● **WHAT THE TASK REQUIRES**: Which lines in the records below include the word "Collapse"? Report each of them in full.

● **RECORDS TO USE**:

※ ※ ※

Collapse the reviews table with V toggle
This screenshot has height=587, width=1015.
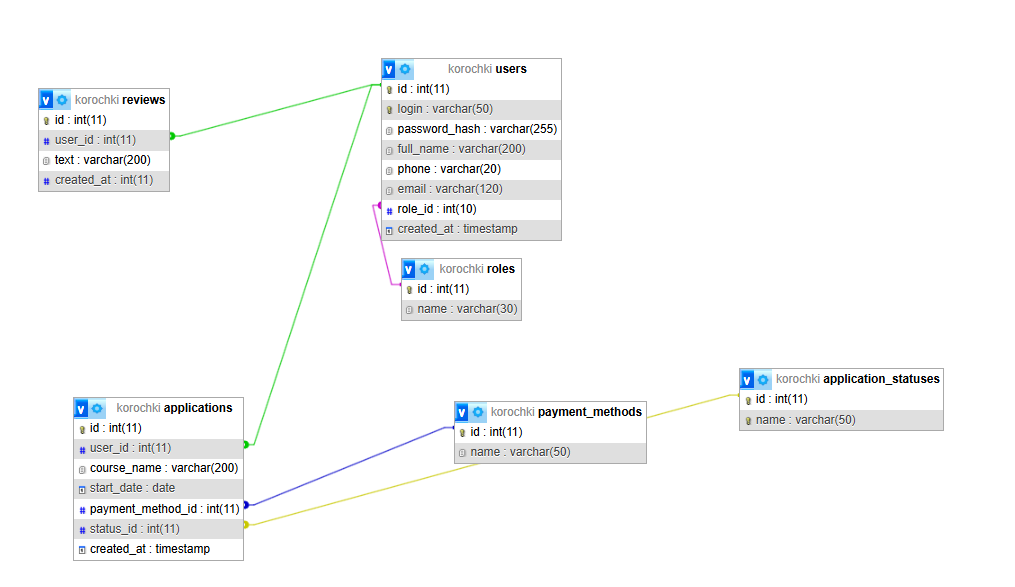(46, 100)
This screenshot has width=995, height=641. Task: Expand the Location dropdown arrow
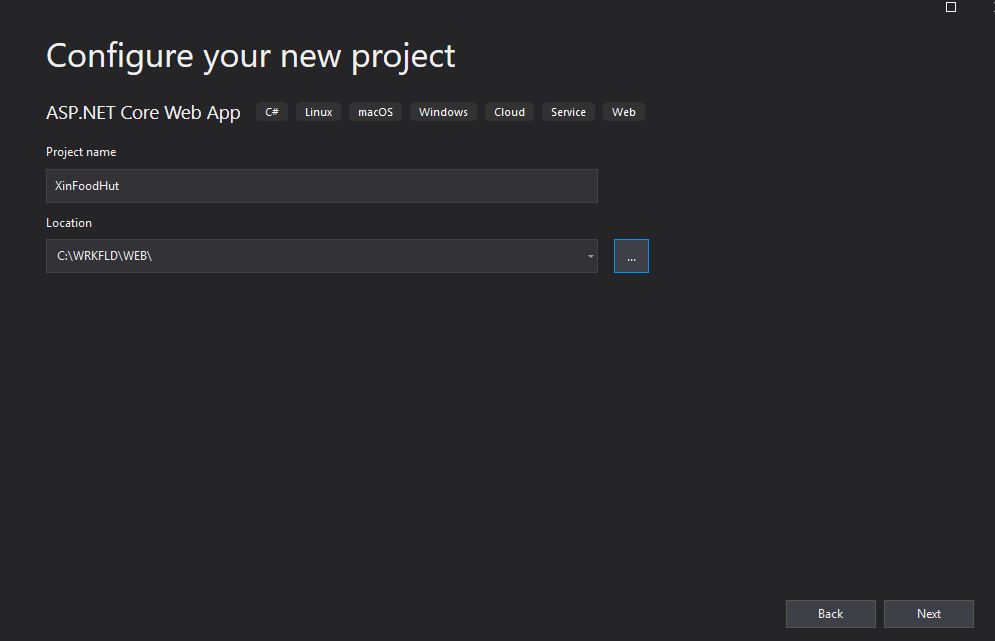(590, 256)
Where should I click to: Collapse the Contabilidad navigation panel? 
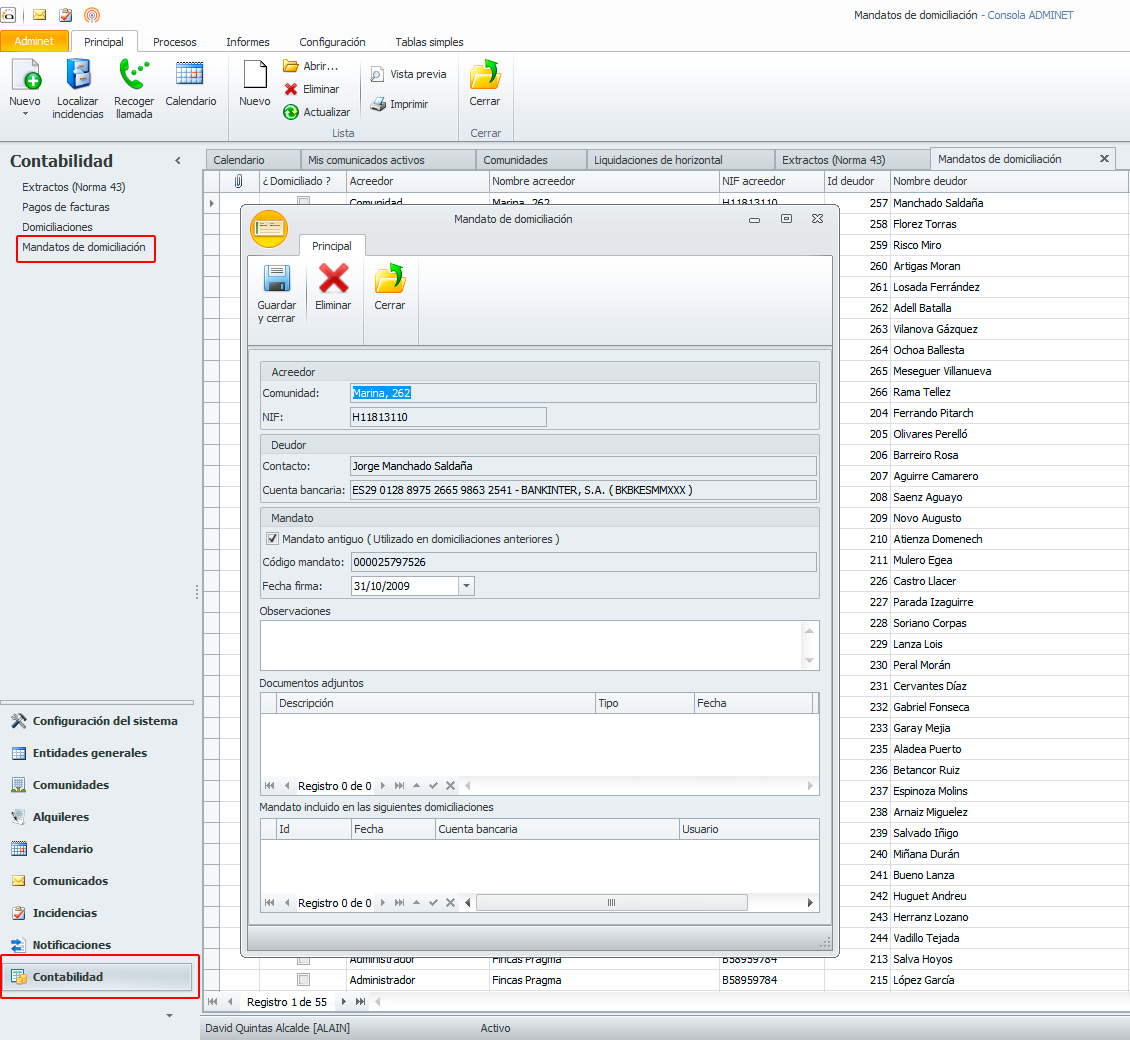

※ ※ ※

● **ANSWER TO THE EXERCISE**:
Collapse the reviews table with V toggle
Where should I click to: Collapse the Contabilidad navigation panel? 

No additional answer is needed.